As The Washington Post reported reported Tuesday, Bonner General Health in Sandpoint, Idaho has been forced to announce the impending closure of its labor and delivery department, citing staffing issues as well as the state's punitive abortion ban—one of the strictest in the nation—and threats from state Republicans to make the law even more stringent.
The state's ban criminalizes abortion cases in almost all cases and threatens doctors who provide care with felony charges, suspension or termination of their medical license, and up to five years in prison. It includes potential exceptions for people whose pregnancies result from rape or incest and people who doctors determine face life-threatening pregnancy complications—but as Common Dreams has reported, such exceptions have led medical providers to withhold care until a patient is sufficiently ill, placing them in danger.
The threat of prosecution and pressure to withhold medical care from people who need it has contributed to the hospital's staffing shortage, said Bonner General Health in a statement late last week.
"Idaho's political and legal climate does pose as a barrier specific to recruitment and retention for OB-GYNs."
"Highly respected, talented physicians are leaving. Recruiting replacements will be extraordinarily difficult," said the hospital. "In addition, the Idaho Legislature continues to introduce and pass bills that criminalize physicians for medical care nationally recognized as the standard of care. Consequences for Idaho physicians providing the standard of care may include civil litigation and criminal prosecution, leading to jail time or fines."
Idaho Republicans have proposed classifying abortion as "murder from the moment of fertilization" and have called for bans that extend to people whose pregnancies result from incest and rape.
"Idaho's political and legal climate does pose as a barrier specific to recruitment and retention for OB-GYNs," hospital spokesperson Erin Binnall told the Post.
Patients in Sandpoint will now have to travel to Coeur d'Alene, about 45 miles south, to deliver their babies. The city now has the northernmost labor and delivery department in the state, and people living near the state's northern border may have to travel two hours to reach the hospitals there.
Bonner General Health announced its decision days after the podcast "This American Life" featured an interview with an obstetrician who has worked for several years at Bonner General Health but has considered leaving the state since Idaho's ban went into effect last June, after the U.S. Supreme Court overturnedRoe v.
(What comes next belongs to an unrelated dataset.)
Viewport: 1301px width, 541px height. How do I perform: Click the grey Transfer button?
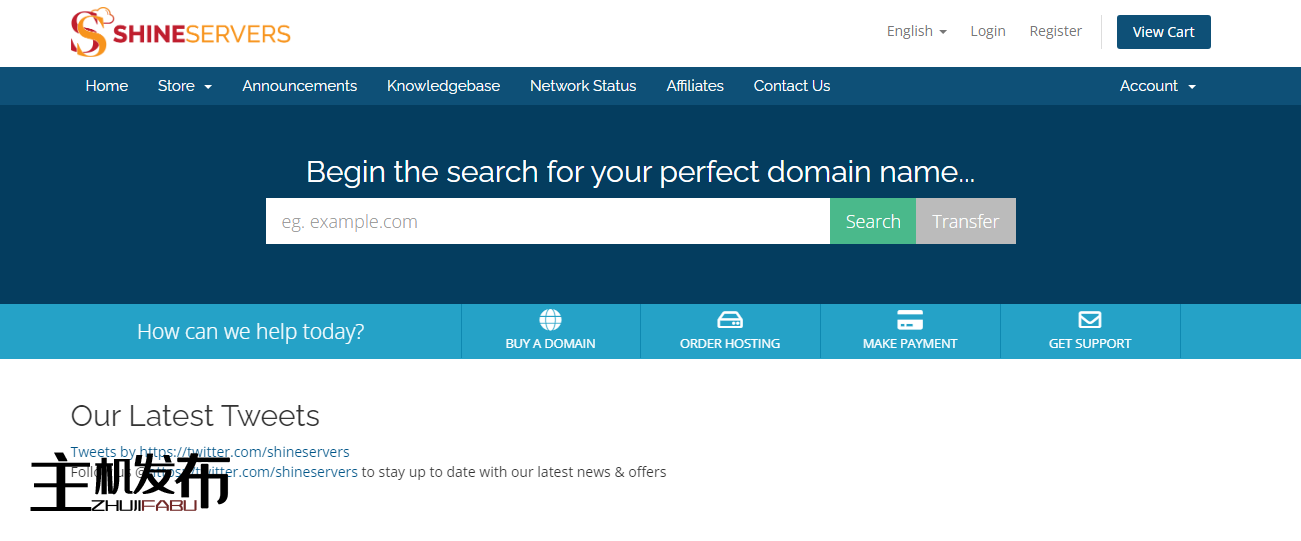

Wade.
"I was looking at social media and somebody was talking about a person who is completing their OB-GYN residency and was looking to come to the Pacific Northwest," said Dr. Amelia Huntsberger. "And I'm like, hey, there's all sorts of openings in Idaho. And then I'm laughing out loud because I'm like, who is going to be finishing their residency training and being like, I definitely want to go to the state with the super strict abortion laws that criminalize healthcare?"
The Journal of the American Medical Associationpublished a report in 2018 showing that a lack of obstetric care in rural hospitals is associated with a rise in preterm births and more people giving birth in facilities where medical staff lack the proper training to assist with labor and delivery, such as emergency departments. High rates of maternal mortality are also associated with "maternity care deserts," which include nearly half of rural U.S. counties, according to the Commonwealth Fund.
Nearly 90 rural obstetrics units closed their doors between 2015 and 2019, with hospitals citing financial losses associated with high numbers of patients who use Medicaid as well as difficulty in recruiting and retaining doctors.
"This will be the beginning of a trend, I fear," said behavioral scientist Caroline Orr Bueno of Bonner General Health's decision. "We already have a maternal mortality crisis in the U.S.—we're the only country in the developed world where maternal mortality rates are increasing—and abortion bans are going to make it worse."